А я гляжу на ее лицо, еще бледное, укутанное платком, на глаза, так повзрослевшие за это страшное время, и мне до слез почему-то хочется повторять: «Ты больше по солнышку ходи, по травке…»

— Теперь не опоздаешь, Михась, — говорю, чтобы хоть чем-нибудь утешить Валю, — твое поле не останется невспаханным, и без хлеба ты сидеть не будешь.

— Мне лишь бы нога прошла, — говорит Михась. — А так я здоров. Только вот с Валей понянчиться надо…

— Вчера ко мне Авдотьич зашел, — перебиваю я зятя, не желая лишний раз напоминать сестре, что ей на работу еще рано. — Приходит и говорит: есть предложение. Давайте Михася на склад, кладовщиком, а я за плугом пойду. Так будет правильнее.

— На склад так на склад, — грустно улыбается Михась, — не привык, так привыкну. Эй ты, Ласточка, лётом!..

…Над крышами и ветвями деревьев поблескивают на солнце крылья голубей. На нашем клене новая скворечня. И черненький блестящий скворец рядом с ней, трепеща крыльями, ловит солнце и щебечет, как бы желая на все, какие ни есть, голоса рассказать, что уже весна.

Мама встретила Валю у ворот.

— Не плачь, дитятко, ничего тут не поделаешь, — говорит она. — Верочки не вернешь, слезами не подымешь. Не плакать надо, а думать, как жить.

Здороваясь с Леной, Валя прижимается к ней, как к сестре, с которой не виделась много лет и которой можно теперь пожаловаться, рассказать обо всем, что передумала.

— Не плачь… Ну, ты не плачь, — говорит Лена и плачет сама.

— Пускай они себе, Василь… — говорит Михась. — А мы, брат, давай закурим.

Женщины идут в хату, а мы стоим под светлыми окнами.
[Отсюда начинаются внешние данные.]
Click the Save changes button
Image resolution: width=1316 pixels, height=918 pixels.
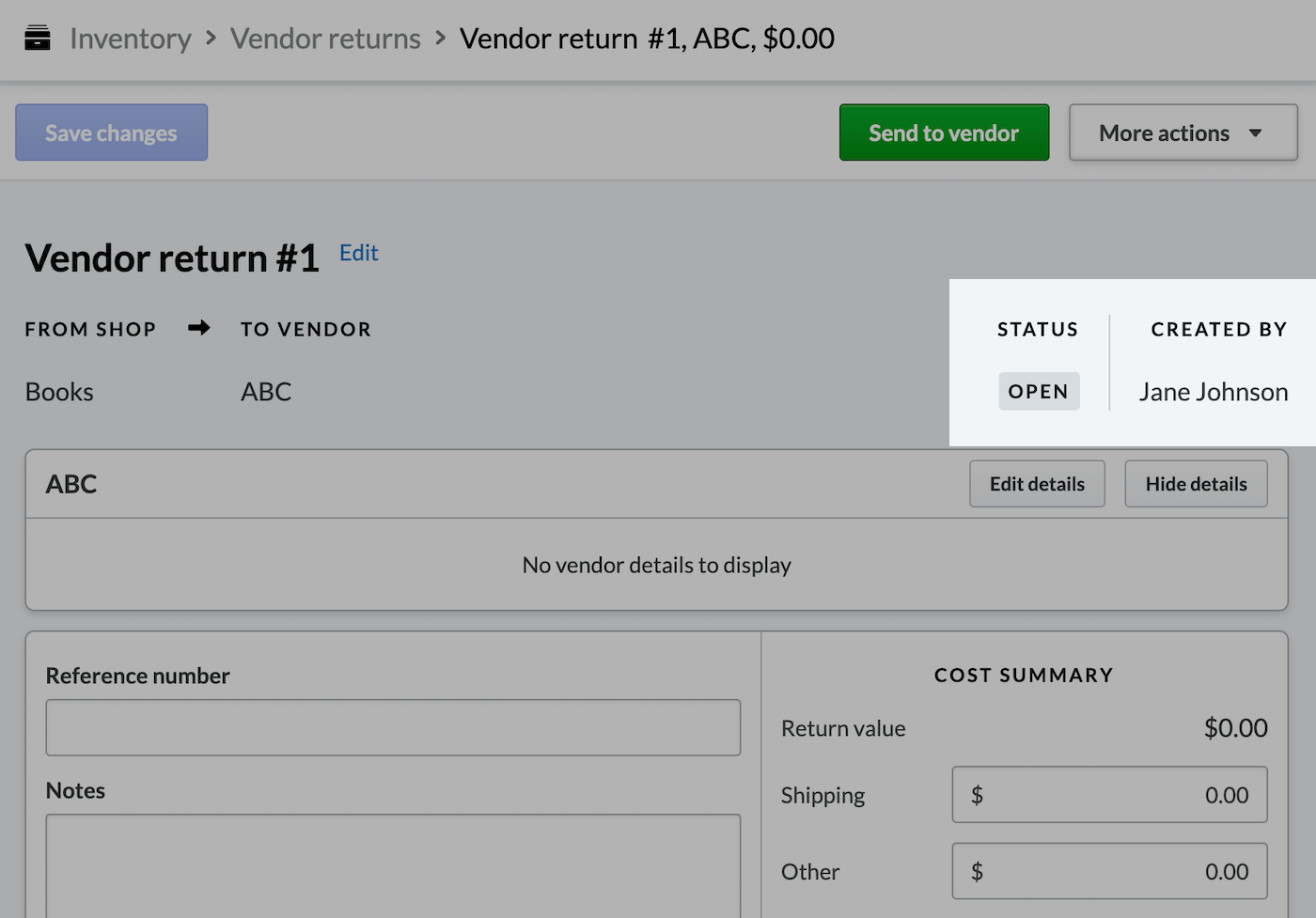pos(111,132)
Ворота открыты, и люди все подходят. Здороваются с Михасем, поздравляют его, а он, чтобы скрыть свое волнение, то и дело подымает голову вверх, где над кленом — бездонное небо.

— Ты взгляни, брат, ты только взгляни! Во-он они где!

В лазури весеннего неба поблескивают белые крылья. Это ходят, не могут натешиться своим счастьем голуби.